What lines in the records below mention "agent"? List them all.

» **EXTRACTED MATERIAL**

-*-

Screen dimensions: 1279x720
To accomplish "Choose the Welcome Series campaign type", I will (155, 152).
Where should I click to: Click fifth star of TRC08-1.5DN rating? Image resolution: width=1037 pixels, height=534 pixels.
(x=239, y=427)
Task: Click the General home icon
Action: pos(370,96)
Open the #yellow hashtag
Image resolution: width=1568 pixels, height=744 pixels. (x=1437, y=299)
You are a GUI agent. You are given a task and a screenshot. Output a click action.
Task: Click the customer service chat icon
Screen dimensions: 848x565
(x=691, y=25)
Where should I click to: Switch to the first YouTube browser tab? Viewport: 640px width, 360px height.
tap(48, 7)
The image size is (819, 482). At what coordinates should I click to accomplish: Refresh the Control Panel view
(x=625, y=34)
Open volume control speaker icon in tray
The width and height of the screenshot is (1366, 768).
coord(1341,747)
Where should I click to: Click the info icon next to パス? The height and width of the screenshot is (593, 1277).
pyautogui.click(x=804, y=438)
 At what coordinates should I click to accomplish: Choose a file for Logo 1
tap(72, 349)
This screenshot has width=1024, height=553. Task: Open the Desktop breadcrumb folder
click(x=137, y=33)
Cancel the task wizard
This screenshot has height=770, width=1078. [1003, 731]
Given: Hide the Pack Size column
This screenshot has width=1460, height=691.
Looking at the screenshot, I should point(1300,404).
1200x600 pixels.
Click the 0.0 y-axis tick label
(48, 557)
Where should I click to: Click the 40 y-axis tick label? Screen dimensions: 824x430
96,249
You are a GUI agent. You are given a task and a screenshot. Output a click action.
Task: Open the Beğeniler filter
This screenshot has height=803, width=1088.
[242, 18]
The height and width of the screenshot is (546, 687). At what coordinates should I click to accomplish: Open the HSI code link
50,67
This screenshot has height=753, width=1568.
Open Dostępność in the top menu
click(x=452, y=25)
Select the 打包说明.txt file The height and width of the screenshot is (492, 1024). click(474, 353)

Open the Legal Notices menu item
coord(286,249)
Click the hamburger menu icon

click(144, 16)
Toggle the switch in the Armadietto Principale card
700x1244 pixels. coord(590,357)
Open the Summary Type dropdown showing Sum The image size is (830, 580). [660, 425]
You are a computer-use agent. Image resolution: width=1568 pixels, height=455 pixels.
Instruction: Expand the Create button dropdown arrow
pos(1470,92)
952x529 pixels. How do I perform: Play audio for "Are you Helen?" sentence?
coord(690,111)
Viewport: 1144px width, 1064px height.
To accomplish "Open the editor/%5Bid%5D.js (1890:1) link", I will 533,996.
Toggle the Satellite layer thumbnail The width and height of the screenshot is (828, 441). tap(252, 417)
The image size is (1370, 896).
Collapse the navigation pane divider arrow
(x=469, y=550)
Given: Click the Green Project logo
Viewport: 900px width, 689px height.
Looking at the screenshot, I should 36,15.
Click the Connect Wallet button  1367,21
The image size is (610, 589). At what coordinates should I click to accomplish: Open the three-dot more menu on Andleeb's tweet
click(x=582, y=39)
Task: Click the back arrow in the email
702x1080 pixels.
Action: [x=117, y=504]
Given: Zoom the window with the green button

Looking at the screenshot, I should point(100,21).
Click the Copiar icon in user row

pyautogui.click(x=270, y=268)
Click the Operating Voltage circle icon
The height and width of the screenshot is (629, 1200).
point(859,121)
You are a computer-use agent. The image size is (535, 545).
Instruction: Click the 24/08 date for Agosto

-*-

» **RESPONSE AREA**
You are a GUI agent. You are given a task and a screenshot. Output a click action.
You are a GUI agent. You are given a task and a screenshot. Output a click action.
You are a computer-use agent. Image resolution: width=1568 pixels, height=455 pixels.
You are a computer-use agent. The image size is (535, 545).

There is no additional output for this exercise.